Some key donors have publicly expressed reservations about DeSantis’ chances in a primary against Donald Trump, who continues to hammer his onetime ally on social media. The former president last week upstaged DeSantis’ return to Capitol Hill to seek support from within the chamber he once served in by rolling out a string of congressional endorsements – including a handful from Florida lawmakers. Eleven Florida Republicans have endorsed Trump over DeSantis so far – including seven last week.
DeSantis has also faced scrutiny for his response this month to torrential storms – described as a 1-in-1,000-year rainfall event – that left Fort Lauderdale and surrounding communities underwater. Amid the severe flooding, DeSantis took his book tour to Ohio and spoke at a fundraiser for New Hampshire Republicans – returning to Florida in between trips for a late-night, closed-door signing of a six-week abortion ban – and said little publicly about the storms.
“Fort Lauderdale is under water and DeSantis is campaigning in Ohio right now instead of taking care of the people suffering in his state,” Donald Trump Jr., the former president’s son, tweeted earlier this month.
The storms also caused gasoline shortages throughout South Florida, leading the state’s US senators, both Republicans, to criticize the response, though without directly calling out DeSantis. Sen. Marco Rubio called the situation “crazy,” adding, “They gotta get this thing fixed.”
“Florida families shouldn’t have uncertainty about their next tank of gas. Every resource available should be deployed to fix this,” Scott tweeted.
Asked about the comments from Florida’s senators, DeSantis spokesman Bryan Griffin told CNN that “the state emergency response apparatus has been at work since the flooding occurred and continues in full swing responding to the needs of the localities as they are communicated to us. The governor issued a state of emergency the day after the flooding occurred.”
On Saturday, DeSantis requested a major disaster declaration from the Biden administration.
Meanwhile, in his state’s capital of Tallahassee, the Florida Legislature is nearing the end of a 60-day session where GOP lawmakers have been tasked with helping DeSantis rack up policy victories before he launches a campaign for president.
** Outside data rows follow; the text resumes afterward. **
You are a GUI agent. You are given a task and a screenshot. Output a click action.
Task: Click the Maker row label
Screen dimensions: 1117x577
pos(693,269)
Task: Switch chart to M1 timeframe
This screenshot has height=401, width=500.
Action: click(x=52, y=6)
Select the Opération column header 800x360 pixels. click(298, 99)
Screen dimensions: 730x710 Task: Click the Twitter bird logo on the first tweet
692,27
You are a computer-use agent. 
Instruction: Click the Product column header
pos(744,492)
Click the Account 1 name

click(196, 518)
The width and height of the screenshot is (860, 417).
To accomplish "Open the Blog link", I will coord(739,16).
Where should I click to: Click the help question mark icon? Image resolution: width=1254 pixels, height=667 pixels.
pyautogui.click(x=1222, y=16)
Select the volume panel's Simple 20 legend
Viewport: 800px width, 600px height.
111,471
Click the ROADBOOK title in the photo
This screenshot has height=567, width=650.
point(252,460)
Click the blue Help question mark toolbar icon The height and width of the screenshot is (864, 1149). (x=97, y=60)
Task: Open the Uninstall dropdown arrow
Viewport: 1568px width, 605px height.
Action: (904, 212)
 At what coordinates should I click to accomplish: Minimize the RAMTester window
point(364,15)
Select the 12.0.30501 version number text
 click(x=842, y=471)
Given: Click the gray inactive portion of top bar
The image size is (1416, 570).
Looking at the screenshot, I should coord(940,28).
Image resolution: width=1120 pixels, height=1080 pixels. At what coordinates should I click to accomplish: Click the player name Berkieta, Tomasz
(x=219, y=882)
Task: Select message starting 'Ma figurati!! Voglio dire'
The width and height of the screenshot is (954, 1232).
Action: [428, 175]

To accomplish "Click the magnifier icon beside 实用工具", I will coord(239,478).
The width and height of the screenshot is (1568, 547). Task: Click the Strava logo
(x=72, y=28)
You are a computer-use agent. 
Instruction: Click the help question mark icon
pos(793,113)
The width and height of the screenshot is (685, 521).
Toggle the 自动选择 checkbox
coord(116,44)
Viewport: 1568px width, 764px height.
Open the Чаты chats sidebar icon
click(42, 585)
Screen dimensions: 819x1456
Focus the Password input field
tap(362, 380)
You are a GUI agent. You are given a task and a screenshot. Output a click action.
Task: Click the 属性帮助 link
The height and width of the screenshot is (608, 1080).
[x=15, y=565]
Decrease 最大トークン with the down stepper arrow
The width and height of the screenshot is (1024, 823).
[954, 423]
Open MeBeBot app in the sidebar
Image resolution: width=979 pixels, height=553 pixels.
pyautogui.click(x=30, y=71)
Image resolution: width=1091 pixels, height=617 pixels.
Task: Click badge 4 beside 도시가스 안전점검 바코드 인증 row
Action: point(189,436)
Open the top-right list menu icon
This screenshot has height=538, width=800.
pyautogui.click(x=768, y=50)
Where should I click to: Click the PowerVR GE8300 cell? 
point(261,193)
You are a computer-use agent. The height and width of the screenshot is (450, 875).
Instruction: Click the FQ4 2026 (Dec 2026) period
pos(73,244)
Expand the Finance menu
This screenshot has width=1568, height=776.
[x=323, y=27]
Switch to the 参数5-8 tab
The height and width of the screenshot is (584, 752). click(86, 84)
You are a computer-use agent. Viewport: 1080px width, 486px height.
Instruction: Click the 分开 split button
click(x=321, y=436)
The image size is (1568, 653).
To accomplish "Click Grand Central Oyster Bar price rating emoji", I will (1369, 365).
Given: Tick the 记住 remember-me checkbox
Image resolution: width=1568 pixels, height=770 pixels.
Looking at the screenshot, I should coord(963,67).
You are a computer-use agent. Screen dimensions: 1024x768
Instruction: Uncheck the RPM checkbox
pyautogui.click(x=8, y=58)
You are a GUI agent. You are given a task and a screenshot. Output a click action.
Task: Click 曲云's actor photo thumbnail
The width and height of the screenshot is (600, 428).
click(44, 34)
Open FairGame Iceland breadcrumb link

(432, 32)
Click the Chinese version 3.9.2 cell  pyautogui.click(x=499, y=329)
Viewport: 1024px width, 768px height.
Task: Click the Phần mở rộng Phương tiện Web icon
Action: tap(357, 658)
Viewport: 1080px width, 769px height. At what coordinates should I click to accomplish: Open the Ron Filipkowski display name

He has already signed several of those bills, including the abortion ban, a measure to allow Floridians to carry concealed guns in public and an overhaul of the state’s tort laws.
With DeSantis mostly on the road, though, several of his priorities appear to have stalled in the GOP-controlled legislature. A bill that would make it easier to sue media outlets for libel hasn’t moved in weeks. State lawmakers have also balked at a provision in DeSantis’ immigration package that would eliminate in-state tuition for undocumented residents.
US Rep. Greg Steube, who previously served in the Florida Senate and endorsed Trump last week, accused state lawmakers on Friday of “carrying the water for an unannounced presidential campaign.”
“Your constituents voted you into those positions to represent them, not to kowtow to the presidential ambitions of a Governor!” the GOP lawmaker tweeted. “Be strong and courageous, the people of Florida will thank you.”
Appearing unfazed by the chatter, DeSantis on Friday rattled off his conservative victories as governor before a friendly audience at the Heritage Foundation event.
DeSantis also looked briefly ahead to the 2024 race, laying out what was at stake in the next presidential election and suggesting the country needed a “determined and disciplined chief executive to root out politicization and corruption throughout the old executive branch” – a likely jab at the distracted and often chaotic presidency of Trump.
“We need to reject the pessimism that is in the air about our country’s future,” DeSantis said. “Because at the end of the day, decline is a choice, success is attainable and freedom is worth fighting for.”